Gladden made an unsuccessful bid for the Texas Senate in 1964. He remained active as an attorney and continued to engage in public service in Fort Worth and Texas at large. In 1964, following the assassination of President John F. Kennedy the previous year, he chaired the Citizens Committee for a Kennedy memorial, which successfully advocated that the Tarrant County Convention Center’s auditorium be named after the late president. That same year Gladden was appointed to the board of directors of the newly-formed Texas Civil Liberties Union. In 1966 Gladden participated in a rally of Mexican American farm workers from the Rio Grande Valley, who had marched 491 miles to Austin to demand a minimum wage increase to $1.25.

In 1966 Gladden launched another successful campaign to represent Tarrant County in the Texas House of Representatives. Soon after being inaugurated in January 1967, he introduced a bill to repeal the state’s “right-to-work” law.
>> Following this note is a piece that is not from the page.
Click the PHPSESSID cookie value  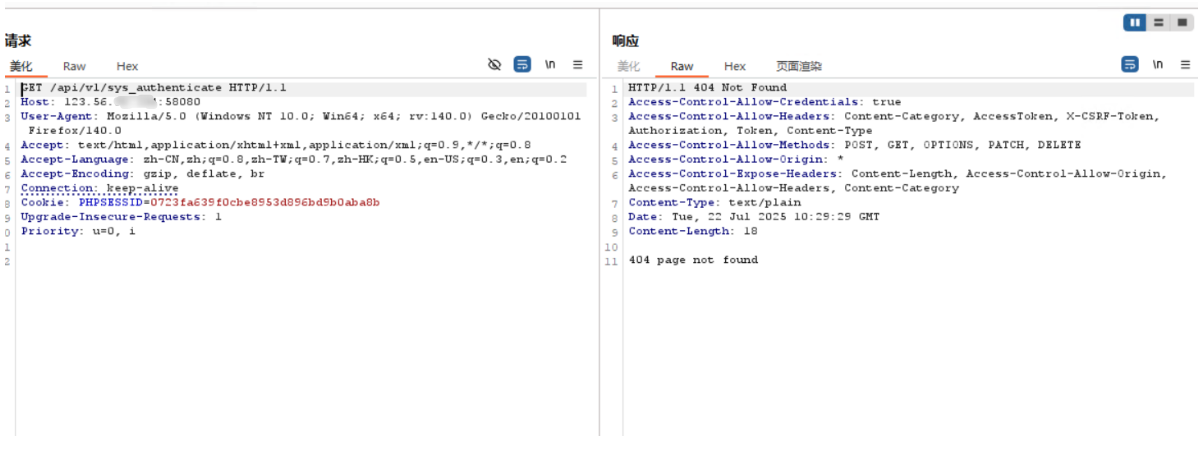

Gladden had campaigned on opposition to the law, which he argued restricted collective bargaining power in Texas. The bill failed to pass. During his fourth term, Gladden sponsored four successful bills, one of which provided pension payment to former Texas Ranger Charles Hagler. His political career came to an end in 1968 with an unsuccessful bid for lieutenant governor.

Gladden continued to work as an attorney and argued before the United States Supreme Court several times. In 1972 Fort Worth held a $6.8-million bond election for a new library. A majority of voters approved the measure, but it still failed due to the “dual ballot box” system in which bond issues needed to be approved by both a majority of all voters and by a majority of property owners in the election. Gladden and Marvin Collins filed suit to challenge the constitutionality of this limitation on the voting power of non-property owner. In 1973 the two attorneys also challenged Tarrant County’s multi-member state legislative districts. They argued that multi-member districts diluted the voting power of racial minorities. Gladden successfully argued both cases before the U.S. Supreme Court in early 1975. After three more years of legal and legislative battles, on February 27, 1978, the Supreme Court affirmed a lower court judgment that Tarrant County must adopt the “Gladden Plan” (actually drafted by Betty Fischer) for redrawing the country’s nine legislative districts. As a result of the new districts, in the November 1978 elections, Tarrant County elected a historic delegation that included three Republicans, two African Americans, and a representative from Arlington. In 1979 Gladden followed up his push for legislative redistricting with a lawsuit to redraw Tarrant County’s commissioners court precincts to increase Black representation on the court. The county agreed to the redistricting in an out of county settlement. Gladden’s work as a civil rights lawyer also included fighting wrongful arrests, illegal searches, and improving public housing. In 1980 he unsuccessfully ran for the State Board of Education, District 12.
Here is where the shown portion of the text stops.